At a glance.
- US Cyber Command attributes MuddyWater to Iranian intelligence services.
- FCC considers more extensive incident reporting requirements.
MuddyWater officially attributed to Iranian intelligence.
US Cyber Command has publicly confirmed that MuddyWater, a threat group responsible for recent cyberespionage operations, is connected to Iranian intelligence. "MuddyWater is a subordinate element within the Iranian Ministry of Intelligence and Security (MOIS),” Cyber National Mission Force Public Affairs stated in a press release. “According to the Congressional Research Service, the MOIS ‘conducts domestic surveillance to identify regime opponents. It also surveils anti-regime activists abroad through its network of agents placed in Iran’s embassies.’” The briefing goes on to disclose details about the open-source tools being used by the threat group and lists a number of the techniques the group has used to infiltrate victim networks. ZDNet notes, alongside the press release, MuddyWater malware samples were uploaded to the malware repository VirusTotal.
A Cyber Command spokesperson declined to explain how they obtained the tools, stating, “Some of these malware samples are variants of others already in the public domain — what is unique about this disclosure is that it provides a holistic picture of how Iranian malicious cyber actors might be collecting information through use of malware.” The Record by Recorded Future recounts that MuddyWater, also known as SeedWorm, has been active since at least 2015, and recently released research from Symantec’s Threat Hunter Team showed the group had targeted telecom operators and IT service organizations throughout the Middle East and Asia over the past six months. UPI reports that the Iranian government has not yet publicly responded to the accusations.
Morgan Wright, SentinelOne’s chief security advisor (and previously a senior advisor on the US State Department Antiterrorism Assistance Program) commented on the significance of the formal attribution:
“The recent reports by the US Cyber Command identifying Iran (a state sponsor of terrorism) as the country behind the MuddyWater threat group is significant for two reasons.
“First, the Ministry of Intelligence and Security (MOIS) is a surveillance and intelligence gathering unit and MuddyWater had been identified as a sub-unit. For US Cyber Command to specifically identify Iran, the MOIS and MuddyWater means there is ‘high confidence’ in order to assign attribution. In intelligence parlance, high confidence means the intelligence community generally thinks a judgment is based on high-quality information or that the issue is one that allows for a solid judgment. In simpler terms, US Cyber Command knows who did this because they are probably inside the MOIS networks.
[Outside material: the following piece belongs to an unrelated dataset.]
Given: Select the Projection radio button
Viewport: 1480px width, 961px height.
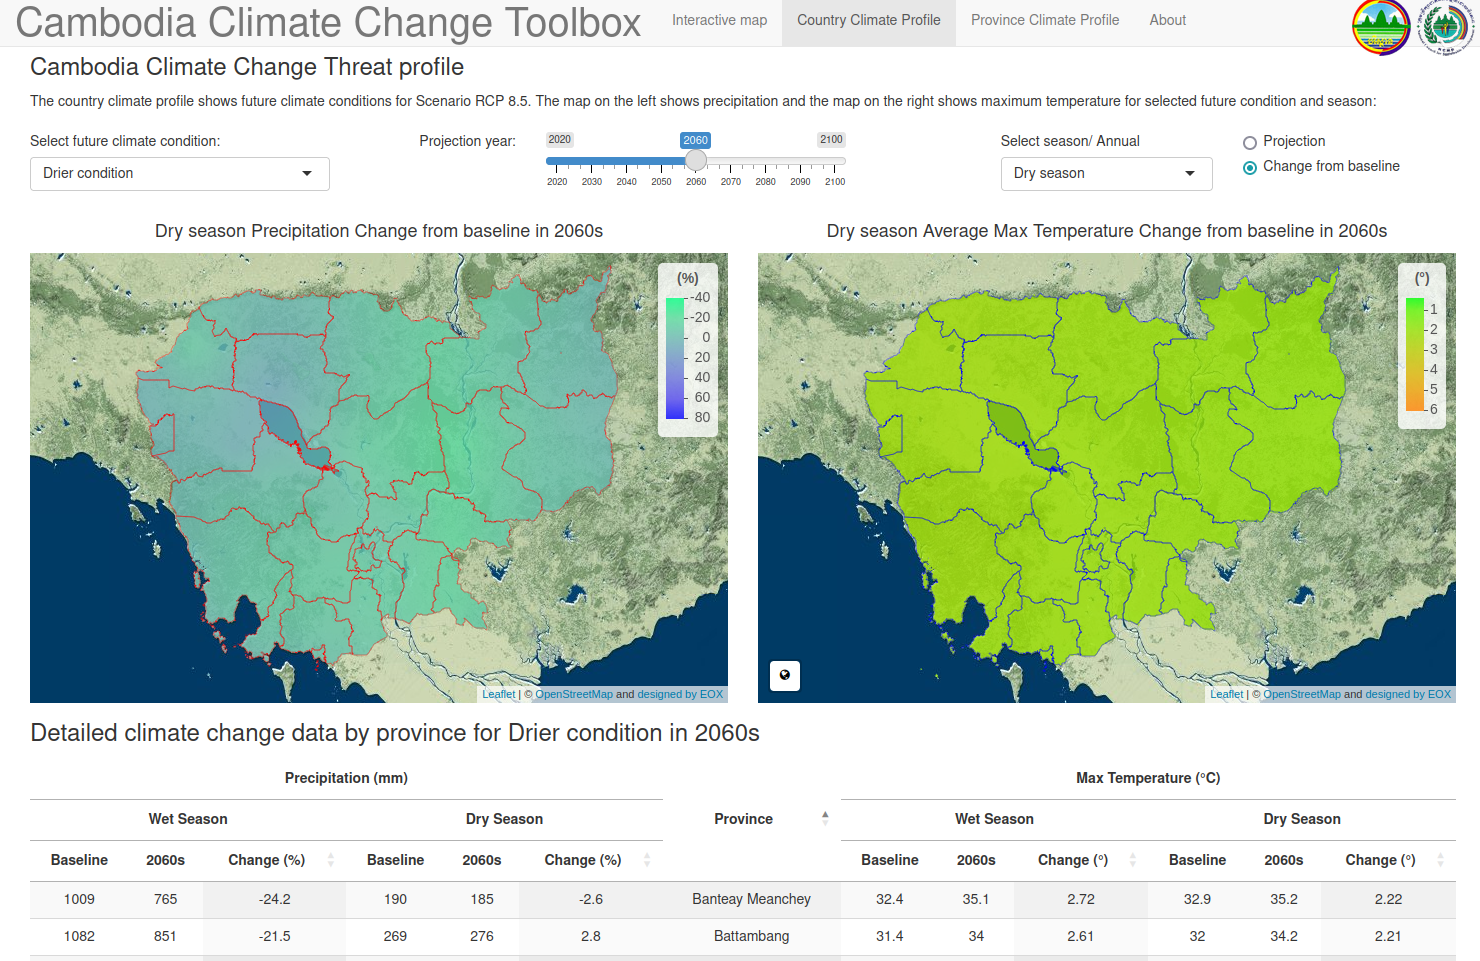Looking at the screenshot, I should [x=1250, y=143].
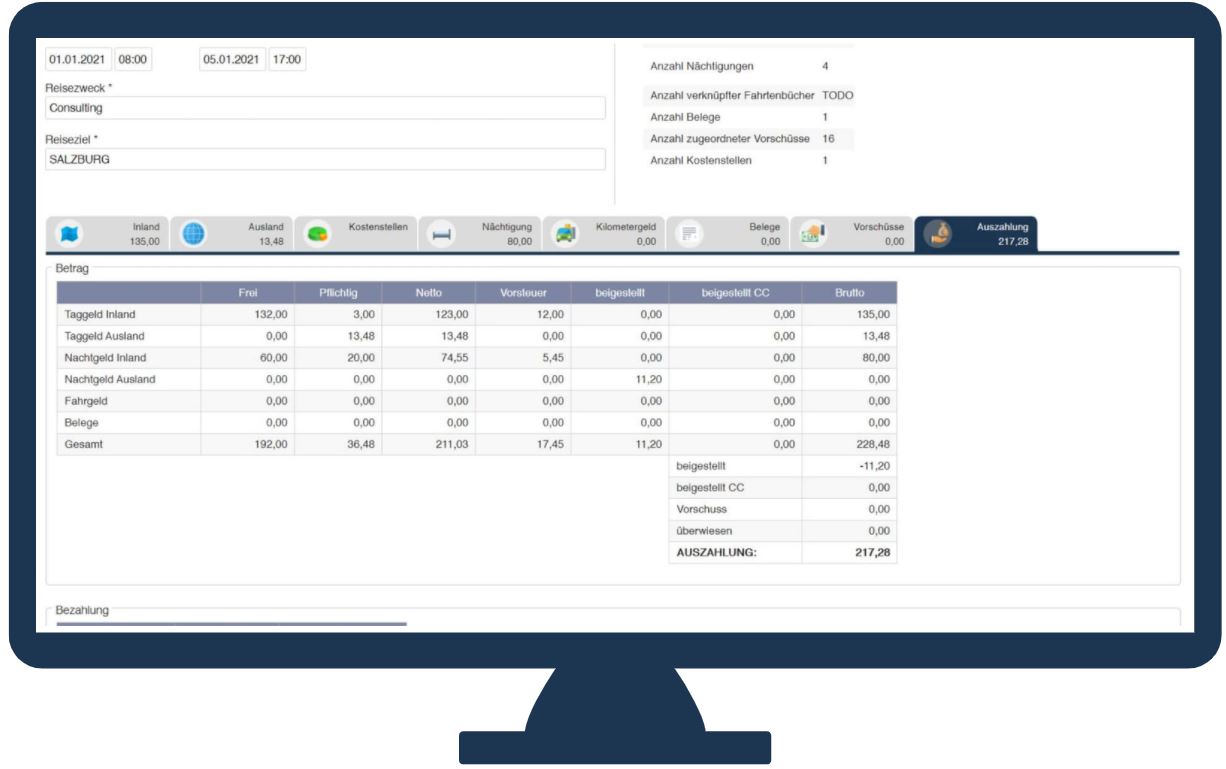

“The second reason this is significant is that the two-year anniversary of the targeted killing of Qasem Soleimani, an Iranian Major General in charge of the Quds Force, was January 3, 2022. The Quds force is one of the five branches of The Islamic Revolutionary Guard Corp (IRGC). All are on the US Treasury’s Specially Designated Nationals list. Iran has vowed revenge against Trump administration officials by adding 51 persons to their ’sanctions list’, which is widely known to be a euphemism for targeted killings. It’s very conceivable that MuddyWater may be conducting operations in support of this ’sanctions list’, and seeking to target US officials for attack.
“This is why the specific naming of MuddyWater as an element of the MOIS is a key point in understanding Iran’s motivations, and that they go beyond attacks against networks and critical infrastructure.”
FCC pushes for expanded incident reporting requirements.
US Federal Communications Commission (FCC) Chairperson Jessica Rosenworcel has proposed an expansion of security incident reporting requirements for internet service providers, Nextgov.com reports. In a press release, Rosenworcel expressed that current customer protection laws have not kept up with the ever-evolving cyberthreat landscape. “Customers deserve to be protected against the increase in frequency, sophistication, and scale of these data leaks, and the consequences that can last years after an exposure of personal information,” she stated. Rosenworcel’s statement comes on the heels of Congress’s recent struggles to pass comprehensive incident reporting rules, even as government leaders like Cybersecurity and Infrastructure Security Agency (CISA) Director Jen Easterly have warned that such requirements are imperative in preventing and reducing the impact of cyberthreats. As CyberScoop explains, Rosenworcel is proposing the elimination of the seven-business-day waiting period before customer notification of a breach, as well as a requirement instructing businesses to report breaches not just to the Federal Bureau of Investigation and Secret Service, but to the FCC as well.